Robert Tinoco

Robert Tinoco is an Assistant Professor of Molecular Biology and Biochemistry at the University of California, Irvine. Tinoco completed his Ph.D. training at the University of California, San Diego, and discovered how transforming growth factor beta (TGF-b) signaling promoted the generation of exhausted T cell during chronic viral infection (Immunity 2009). As a postdoctoral fellow at SBP Discovery and UC San Diego, he discovered a new immune checkpoint function for the adhesion molecule, P-selectin glycoprotein ligand-1 (PSGL-1) that induced T cell exhaustion during chronic viral infection and melanoma tumor development (Immunity 2016). We highlighted our findings and reviewed PSGL-1 biology (Trends Immunology 2017), and provided insight on potential PSGL-1 therapeutics (Immunotherapy 2017). 

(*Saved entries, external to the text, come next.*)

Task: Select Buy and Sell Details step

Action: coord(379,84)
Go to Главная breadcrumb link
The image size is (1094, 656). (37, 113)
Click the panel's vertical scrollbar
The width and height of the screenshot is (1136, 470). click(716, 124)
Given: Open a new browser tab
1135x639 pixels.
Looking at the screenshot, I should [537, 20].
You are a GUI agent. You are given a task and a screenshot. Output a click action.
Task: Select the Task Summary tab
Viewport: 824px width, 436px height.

Tinoco is also interested in immune responses to respiratory viruses and discovered an important function for fucosyltransferases in supporting memory CD4+ T cell differentiation during influenza viral infection (J Immunology 2018). His laboratory continues efforts to uncover immune regulators that promote T cell dysfunction during viral infections and tumors. He is also collaborating with CVR members to investigate immune responses to the novel coronavirus, SARS-CoV-2.